- WHAT TO WORK ON
Omit the images and output every line of the data below exactly.

--- MATERIAL SUPPLIED Enclosed Below ---

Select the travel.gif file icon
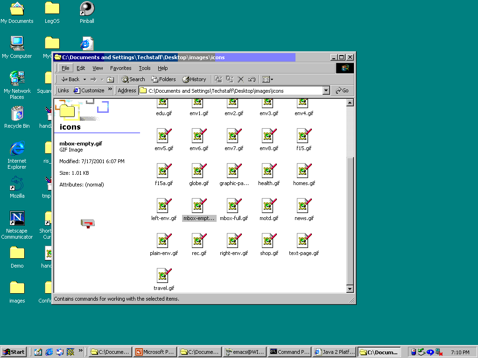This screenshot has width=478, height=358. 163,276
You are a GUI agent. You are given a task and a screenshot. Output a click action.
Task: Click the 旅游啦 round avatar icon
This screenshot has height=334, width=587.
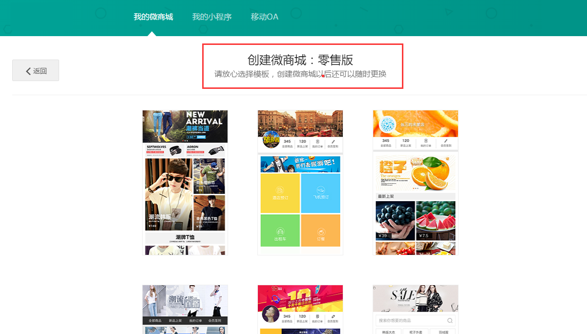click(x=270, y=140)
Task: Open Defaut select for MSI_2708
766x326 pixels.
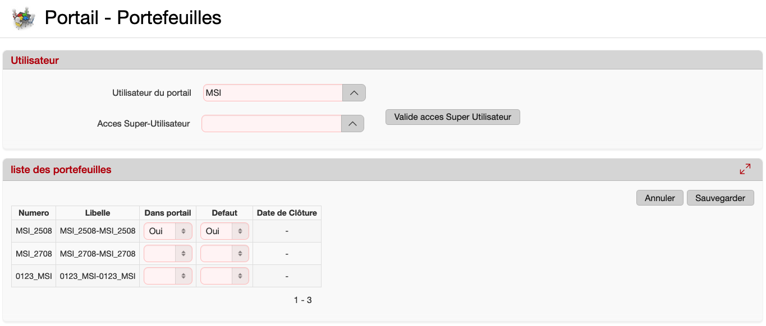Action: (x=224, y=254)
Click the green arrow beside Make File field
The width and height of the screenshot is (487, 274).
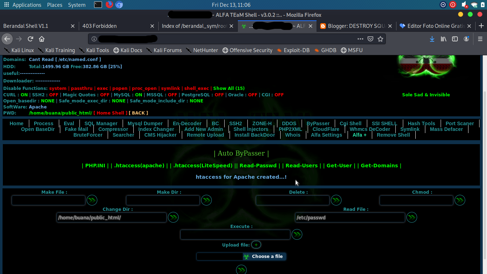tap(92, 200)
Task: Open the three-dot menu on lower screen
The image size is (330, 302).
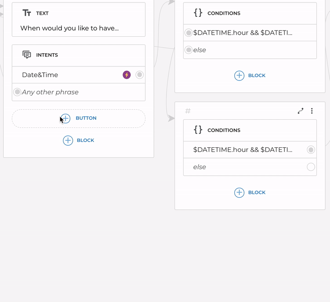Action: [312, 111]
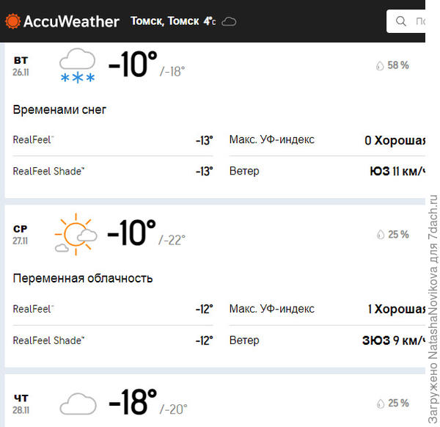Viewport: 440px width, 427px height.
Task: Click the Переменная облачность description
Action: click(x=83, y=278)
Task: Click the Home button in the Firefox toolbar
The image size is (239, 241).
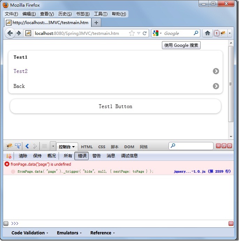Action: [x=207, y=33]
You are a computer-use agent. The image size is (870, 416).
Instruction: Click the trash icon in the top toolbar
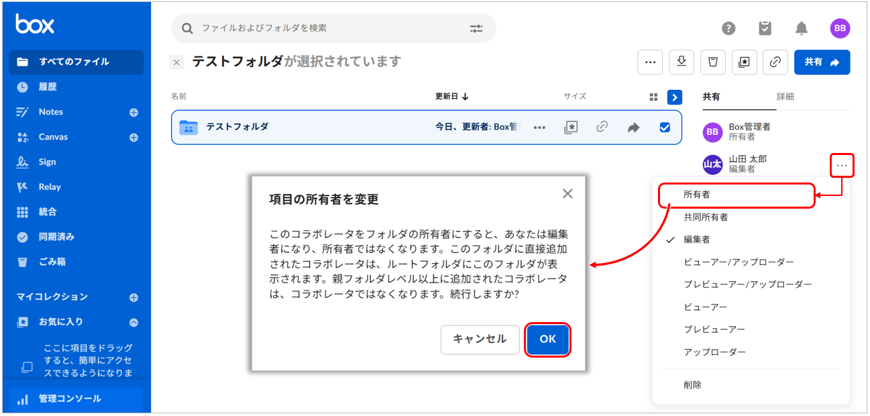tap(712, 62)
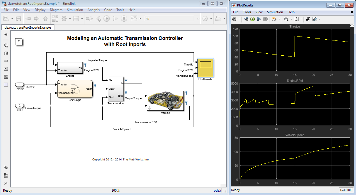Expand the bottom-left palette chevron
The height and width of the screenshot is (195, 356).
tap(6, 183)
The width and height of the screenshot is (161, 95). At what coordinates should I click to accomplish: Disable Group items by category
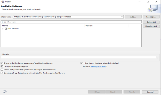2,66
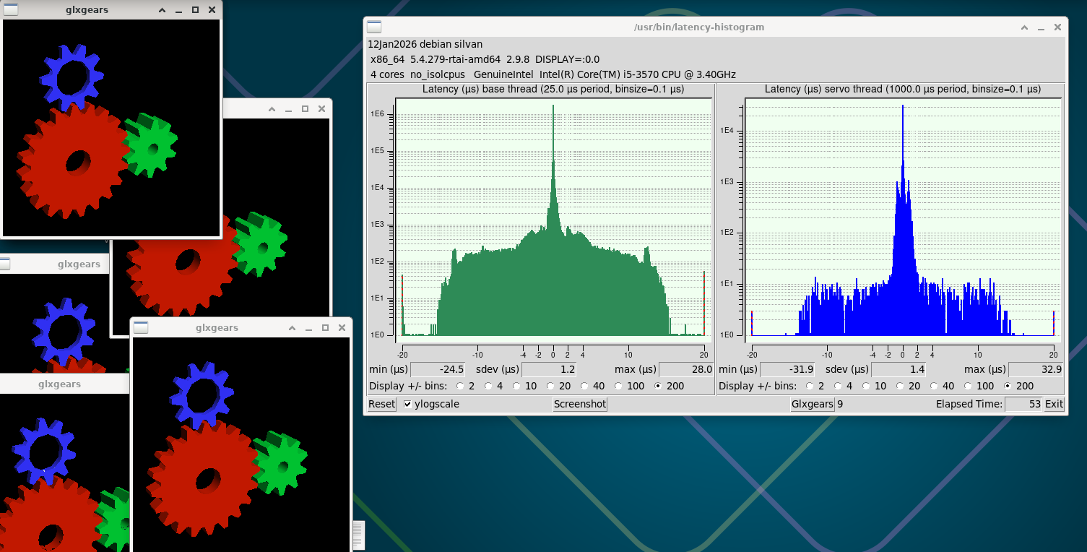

--- End of Enclosed MATERIAL SUPPLIED ---

- YOUR RESPONSE
Select the travel.gif file icon
This screenshot has width=478, height=358. 163,276
You are a GUI agent. You are given a task and a screenshot. Output a click action.
Task: Click the 旅游啦 round avatar icon
This screenshot has height=334, width=587.
click(x=270, y=140)
Task: Open Defaut select for MSI_2708
766x326 pixels.
Action: (x=224, y=254)
Click the green arrow beside Make File field
The width and height of the screenshot is (487, 274).
tap(92, 200)
Task: Open the three-dot menu on lower screen
The image size is (330, 302).
Action: [312, 111]
Viewport: 440px width, 427px height.
Task: Click the Переменная облачность description
Action: click(x=83, y=278)
Task: Click the Home button in the Firefox toolbar
The image size is (239, 241).
Action: [x=207, y=33]
You are a computer-use agent. The image size is (870, 416).
Instruction: Click the trash icon in the top toolbar
tap(712, 62)
Expand the bottom-left palette chevron
The height and width of the screenshot is (195, 356).
tap(6, 183)
The width and height of the screenshot is (161, 95). At what coordinates should I click to accomplish: Disable Group items by category
2,66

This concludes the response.